This repository represents the official implementation of the EACL2024 paper titled "Flow Matching for Conditional Text Generation in a Few Sampling Steps".

[![Hugging Face Model](https://img.shields.io/badge/🤗%20Hugging%20Face-Model-green)](https://huggingface.co/taohu/flowsea)
[![Website](doc/badges/badge-website.svg)](https://taohu.me/project_flowseq)
[![Paper](https://img.shields.io/badge/arXiv-PDF-b31b1b)](https://aclanthology.org/2024.eacl-short.33.pdf)
[![GitHub](https://img.shields.io/github/stars/dongzhuoyao/flowseq?style=social)](https://github.com/dongzhuoyao/flowseq)
[![License](https://img.shields.io/badge/License-Apache--2.0-929292)](https://www.apache.org/licenses/LICENSE-2.0)

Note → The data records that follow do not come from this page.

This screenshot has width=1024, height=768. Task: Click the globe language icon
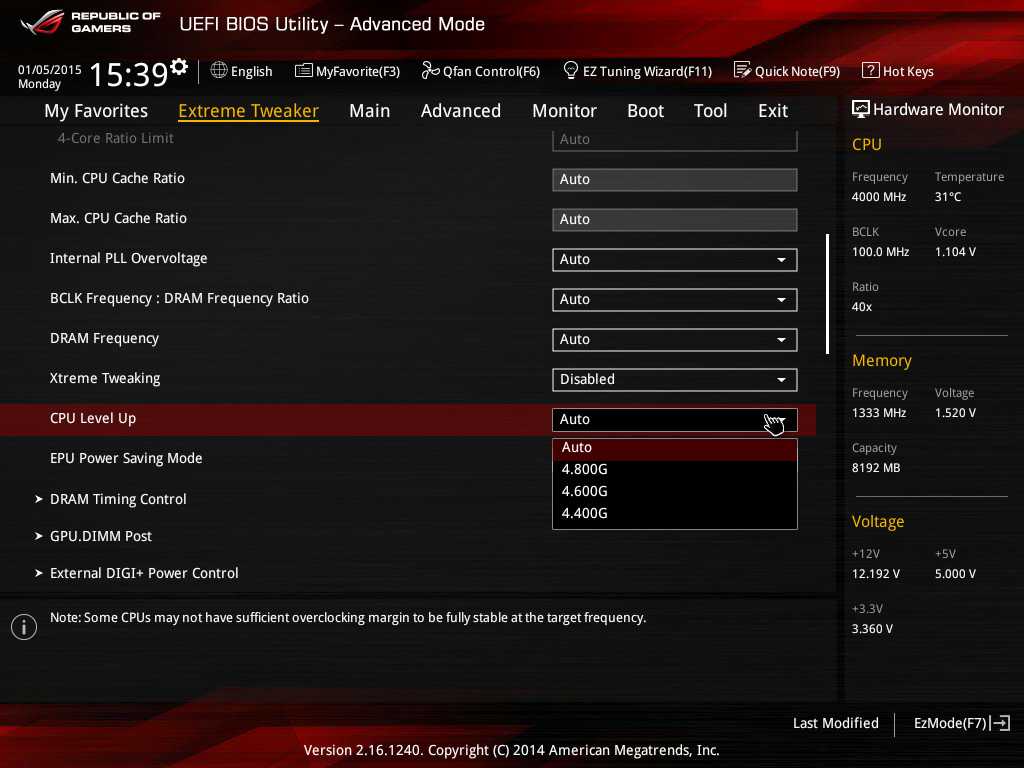pos(219,71)
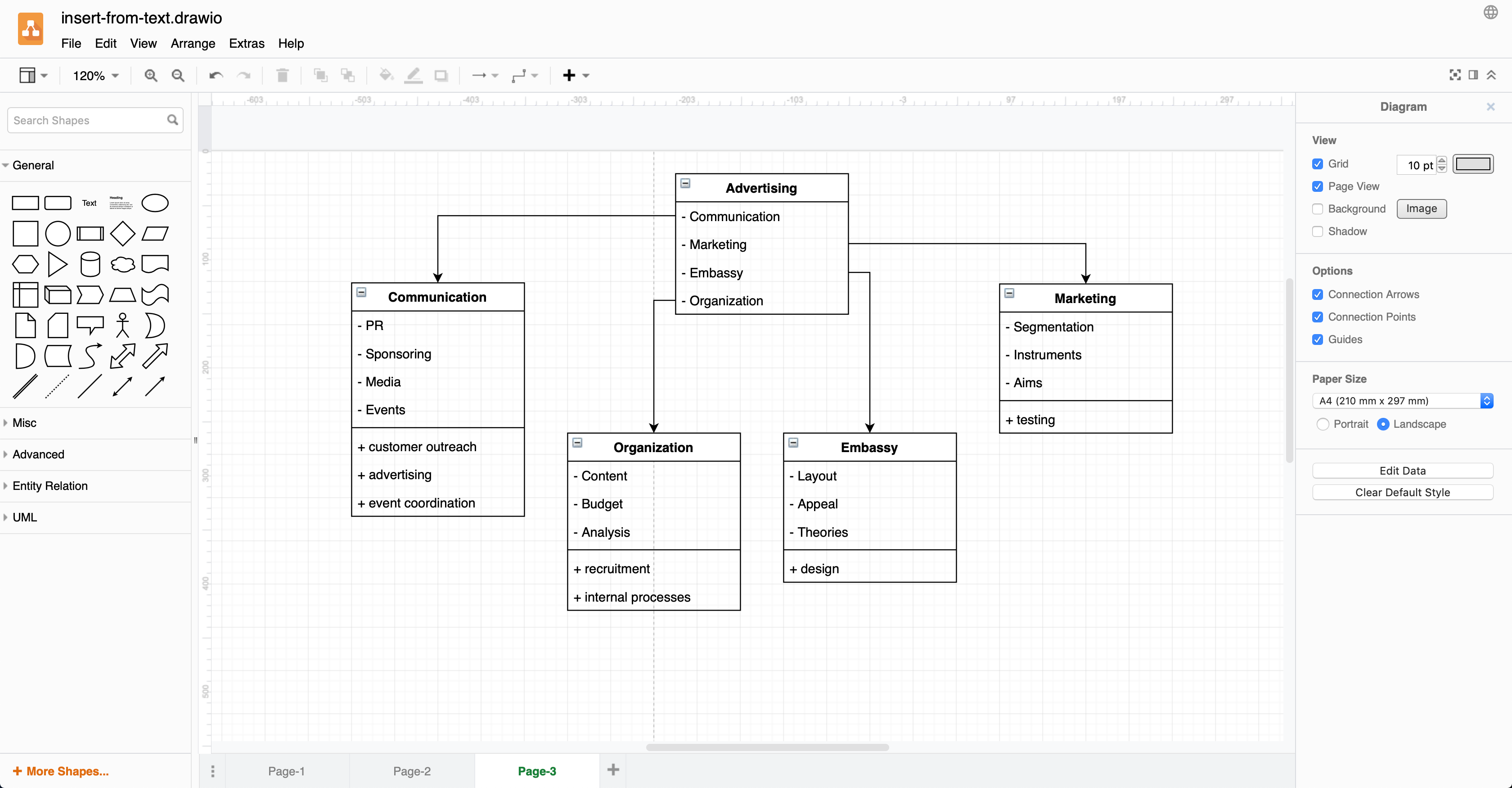Image resolution: width=1512 pixels, height=788 pixels.
Task: Select the Delete shape icon
Action: 283,75

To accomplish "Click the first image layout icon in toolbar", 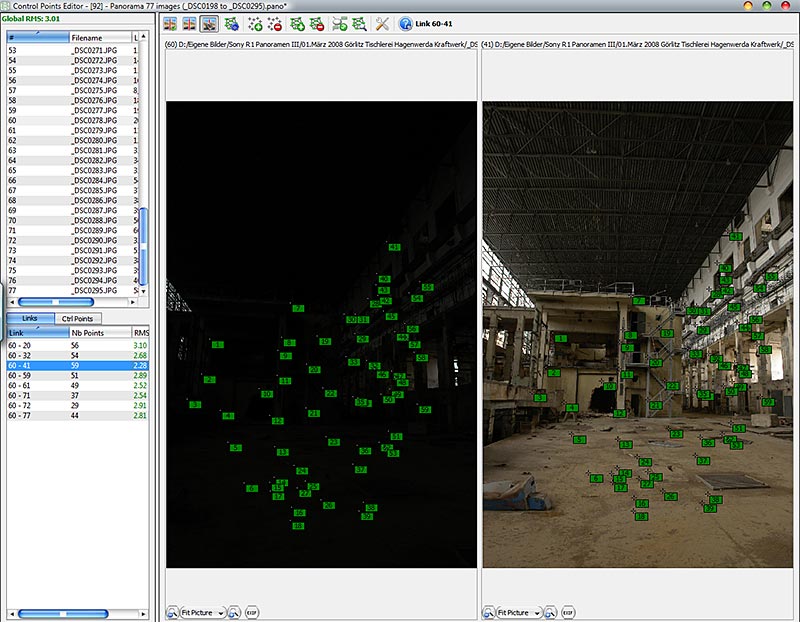I will coord(171,23).
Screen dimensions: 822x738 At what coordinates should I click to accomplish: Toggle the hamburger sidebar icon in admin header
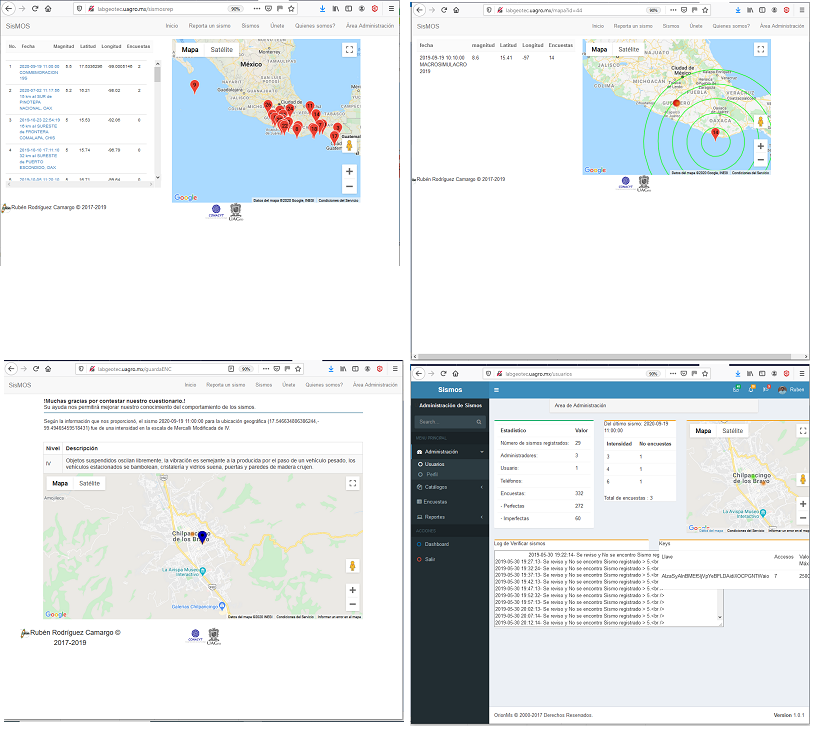495,389
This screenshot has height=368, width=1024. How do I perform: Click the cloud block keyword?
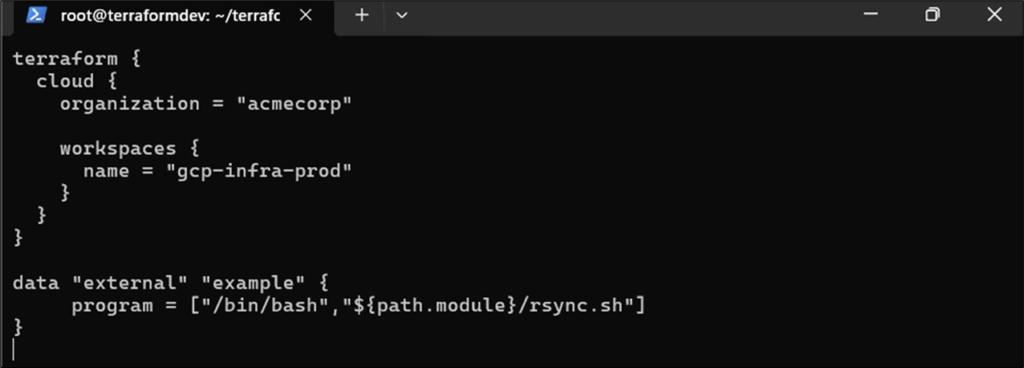pyautogui.click(x=65, y=82)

![landscape](doc/method_eacl24.png)

# Dataset

```
https://drive.google.com/drive/folders/1sU8CcOJE_aaaKLijBNzr-4y1i1YoZet2?usp=drive_link
```

## Run

```bash
CUDA_VISIBLE_DEVICES=0,1,2,3 torchrun --nnodes=1 --nproc-per-node=4 flow_train.py
CUDA_VISIBLE_DEVICES=0,2 torchrun --nnodes=1 --nproc-per-node=2 flow_train.py data=qg
CUDA_VISIBLE_DEVICES=6 torchrun --nnodes=1 --nproc-per-node=1 flow_train.py data=qg
```

# Evaluation

Download the pretrained checkpoint from [https://huggingface.co/taohu/flowseq/tree/main](https://huggingface.co/taohu/flowseq/tree/main), more checkpoints are coming soon.

```python
python flow_sample_eval_s2s.py data=qqp_acc data.eval.is_debug=0 data.eval.model_path='qqp_ema_0.9999_070000.pt' data.eval.candidate_num=1 data.eval.ode_stepnum=1
```

# Environment Preparation

```bash
conda create -n flowseq python=3.10
conda install -c "nvidia/label/cuda-11.8.0" cuda-toolkit
conda install pytorch torchvision torchaudio pytorch-cuda=11.8 -c pytorch -c nvidia
pip install torchdiffeq matplotlib h5py accelerate loguru blobfile ml_collections
pip install hydra-core wandb einops scikit-learn --upgrade
pip install einops
pip install transformers
pip install nltk bert_score datasets torchmetrics
```

Optional
```bash
pip install diffusers
```

# Common Issue

- **The inference result on non-single steps**

Our work is main about the explore the single-step sampling. The anchor loss is encouraged to infer the original dataset by single step, the multiple step was implemented by using a zigzag manner following the Consistency Models, this codebase doesn't include that implementation yet.

- **Batch size**

If your GPU is not rich enough, try to decrease the batch size to 128~256, and stop using the accumulate gradients, this can somehow reach fair performance according my experience.

- **Typical Issue**

```bash
https://github.com/Shark-NLP/DiffuSeq/issues/5
https://github.com/Shark-NLP/DiffuSeq/issues/22
```

## Citation
Please add the citation if our paper or code helps you.

```
@inproceedings{HuEACL2024,
title = {Flow Matching for Conditional Text Generation in a Few Sampling Steps},
author = {Vincent Tao Hu and Di Wu and Yuki M Asano and Pascal Mettes and Basura Fernando and Björn Ommer and Cees G M Snoek},
year = {2024},
date = {2024-03-27},
booktitle = {EACL},
tppubtype = {inproceedings}
}
```